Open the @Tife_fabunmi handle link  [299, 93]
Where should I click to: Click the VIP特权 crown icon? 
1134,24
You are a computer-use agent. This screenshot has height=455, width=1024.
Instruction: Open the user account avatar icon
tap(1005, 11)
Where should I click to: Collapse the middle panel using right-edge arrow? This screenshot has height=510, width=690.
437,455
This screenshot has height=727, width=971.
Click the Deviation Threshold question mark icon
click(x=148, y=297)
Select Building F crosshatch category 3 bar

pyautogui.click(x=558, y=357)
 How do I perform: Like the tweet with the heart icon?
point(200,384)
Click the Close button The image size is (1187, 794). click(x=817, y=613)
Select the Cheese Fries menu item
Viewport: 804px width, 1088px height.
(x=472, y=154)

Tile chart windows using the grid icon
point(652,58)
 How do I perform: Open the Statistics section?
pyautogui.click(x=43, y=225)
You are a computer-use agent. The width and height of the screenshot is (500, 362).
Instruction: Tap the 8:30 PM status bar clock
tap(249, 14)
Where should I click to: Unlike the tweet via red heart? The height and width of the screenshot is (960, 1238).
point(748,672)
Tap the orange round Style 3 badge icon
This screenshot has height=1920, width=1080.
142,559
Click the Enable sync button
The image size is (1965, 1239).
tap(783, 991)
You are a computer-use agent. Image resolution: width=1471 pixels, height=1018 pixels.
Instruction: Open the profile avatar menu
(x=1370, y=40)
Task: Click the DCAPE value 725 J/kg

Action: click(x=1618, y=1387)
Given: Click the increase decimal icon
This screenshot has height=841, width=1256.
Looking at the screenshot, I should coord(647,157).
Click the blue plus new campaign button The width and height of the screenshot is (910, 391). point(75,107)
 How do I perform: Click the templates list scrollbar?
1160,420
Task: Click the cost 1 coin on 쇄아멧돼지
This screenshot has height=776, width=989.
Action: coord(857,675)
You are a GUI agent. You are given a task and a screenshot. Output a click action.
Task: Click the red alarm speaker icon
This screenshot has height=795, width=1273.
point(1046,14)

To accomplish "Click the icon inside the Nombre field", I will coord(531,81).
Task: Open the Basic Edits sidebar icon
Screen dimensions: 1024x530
++++++++++++++++++++
In the listing above, locate the line containing "The image size is (1965, 1239)." and the line containing "Given: Click the increase decimal icon". Extract those two lines and every line between them, exactly as written, and only those.

Exercise result:
The image size is (1965, 1239).
tap(783, 991)
You are a computer-use agent. Image resolution: width=1471 pixels, height=1018 pixels.
Instruction: Open the profile avatar menu
(x=1370, y=40)
Task: Click the DCAPE value 725 J/kg

Action: click(x=1618, y=1387)
Given: Click the increase decimal icon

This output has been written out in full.